Per entrambi i condannati è stato anche disposta la pena accessoria dell’interdizione perpetua dai pubblici uffici, oltre che il risarcimento del danno, da quantificarsi in un separato processo civile, a favore della moglie (alla quale è stata attribuita, a titolo di provvisionale, la somma di euro 50.000) e della figlia della vittima, della Cgil di Lecce, del Centro internazionale diritti umani, di Mutti spa e di Conserve Italia spa, che si erano costituti parte civile.
La Corte d'assise ha anche trasmesso gli atti all'ufficio del Pubblico ministero affinché quest'ultimo possa valutare il reato di falsa testimonianza nei confronti di quattro persone ascoltate durante il processo, che sono state ritenute dai giudici reticenti e mendaci.
Mohammed Abdullah era morto d’infarto, dopo un malore, intorno alle 14 del 20 luglio 2015 nelle campagne di Nardò, in provincia di Lecce, mentre la temperatura era prossima ai 40 gradi.

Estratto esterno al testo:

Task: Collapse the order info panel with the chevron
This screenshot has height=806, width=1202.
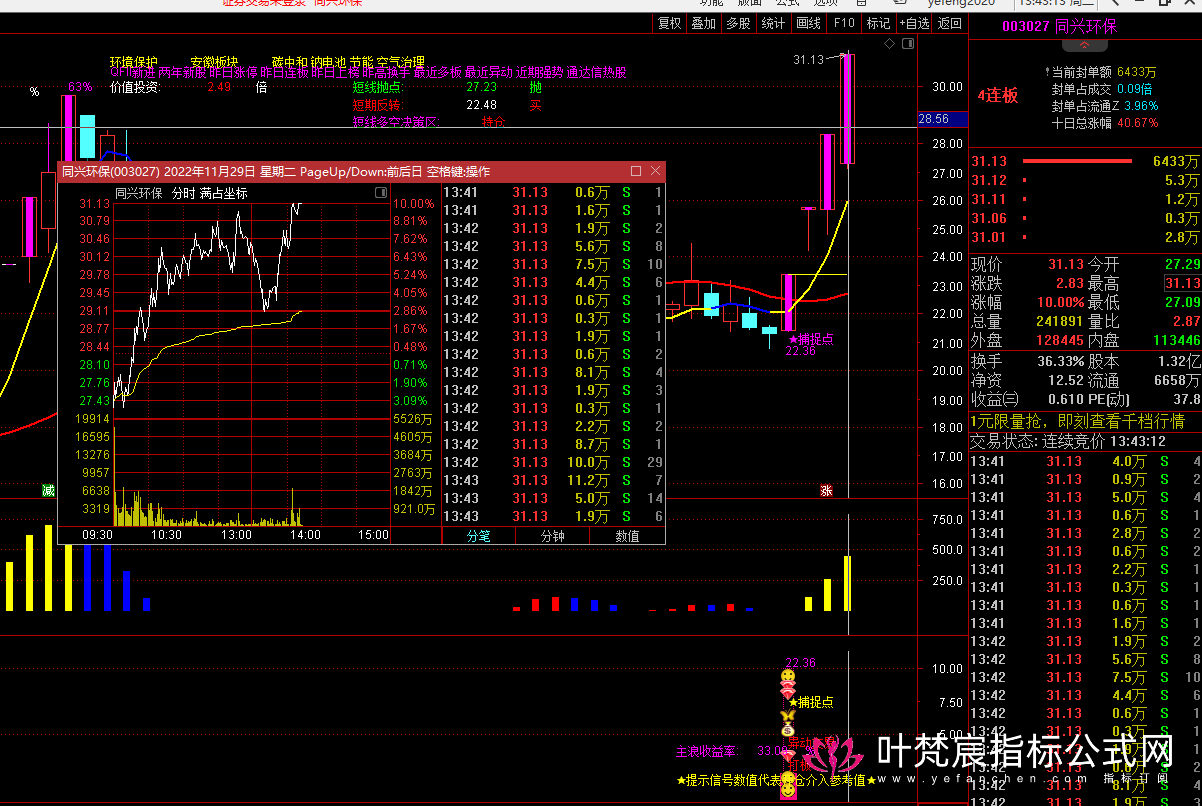Action: pos(1085,44)
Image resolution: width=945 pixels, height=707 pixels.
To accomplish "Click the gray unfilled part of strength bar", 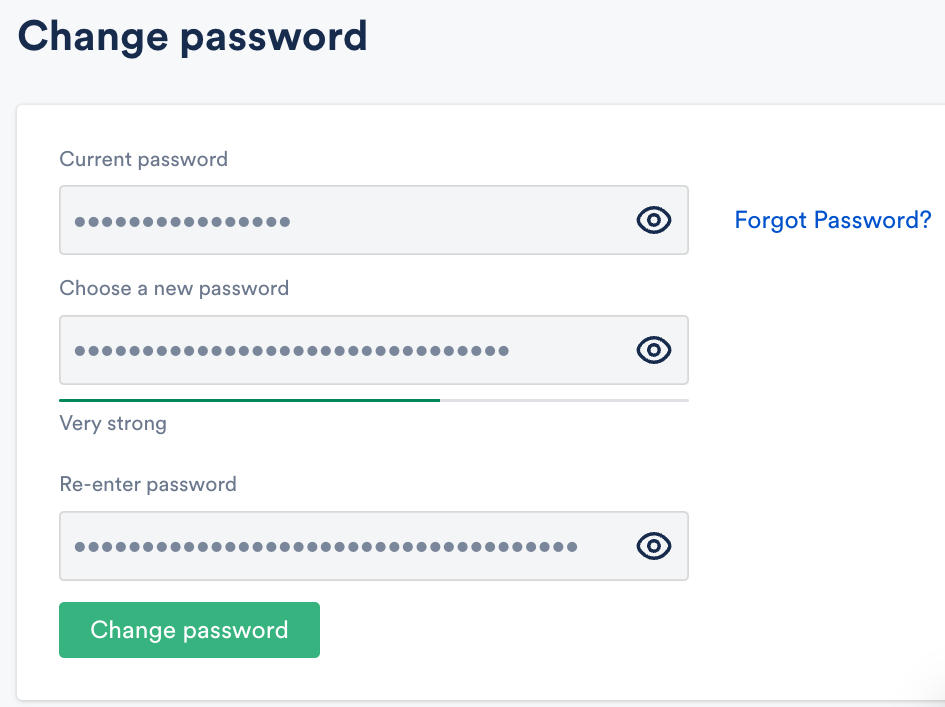I will 565,400.
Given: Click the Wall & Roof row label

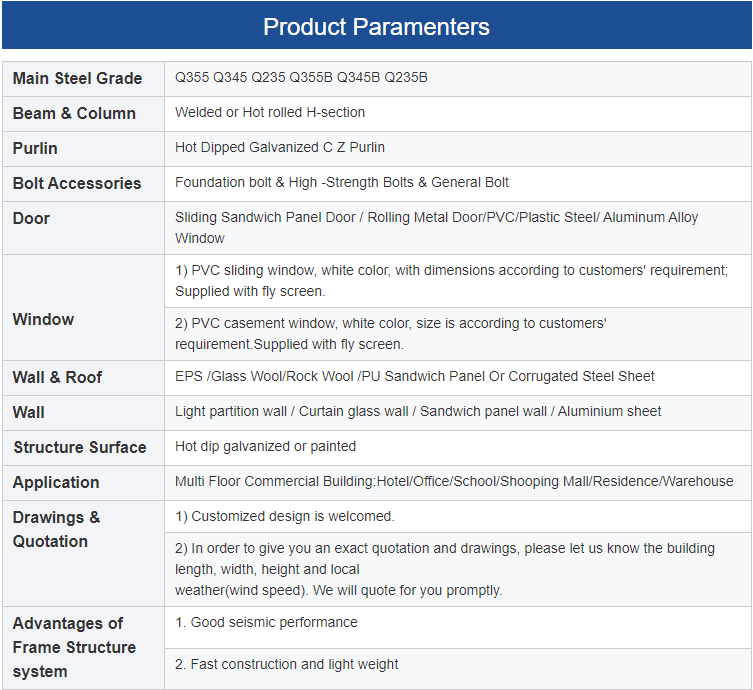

Le successive indagini hanno poi potuto accertare le condizioni di disumano sfruttamento alle quali erano costretti i lavoratori che lavoravano nell'azienda, formalmente intestata alla moglie di Giuseppe Mariano ma di fatto diretta soltanto da lui stesso, che produce tuttora pomodori destinati ad importanti imprenditori attivi nell’industria conserviera, sia in Puglia che in altre regioni italiane.
Mohammed Abdullah, hanno chiarito le indagini, condivideva la sorte di tutti gli altri lavoratori dell'azienda, ossia almeno dieci ore di lavoro giornaliero senza un contratto legale e senza garanzie sanitarie, e doveva lavorare anche sotto il sole cocente e in condizioni usuranti e disumane, senza pause né riposi settimanali, per una paga che non arrivava a 50 euro a giornata, parte della quale doveva darla al caporale condannato.
Se il lavoratore fosse stato sottoposto a controlli sanitari di legge prima dell'avvio al lavoro, come poi si sarebbe scoperto a seguito dell'autopsia effettuata dal medico legale, dott. Alberto Tortorella, sarebbero emerse patologie incompatibili con quelle condizioni lavorative, perché Mohammed Abdullah il giorno del decesso aveva la febbre alta provocata da una polmonite virale contratta da almeno una settimana e vane erano state le sue lamentele con il gestore dell'impresa e il caporale i quali, anziché farlo sottoporre a visita ed esonerarlo dal lavoro, lo costrinsero a lavorare. Del resto Mohammed lavorava in nero, e il timore sia del gestore dell'impresa agricola sia del caporale era che, a seguito di una visita, emergesse la sua condizione di lavoratore irregolare, e ciò ha decretato la sua condanna a morte.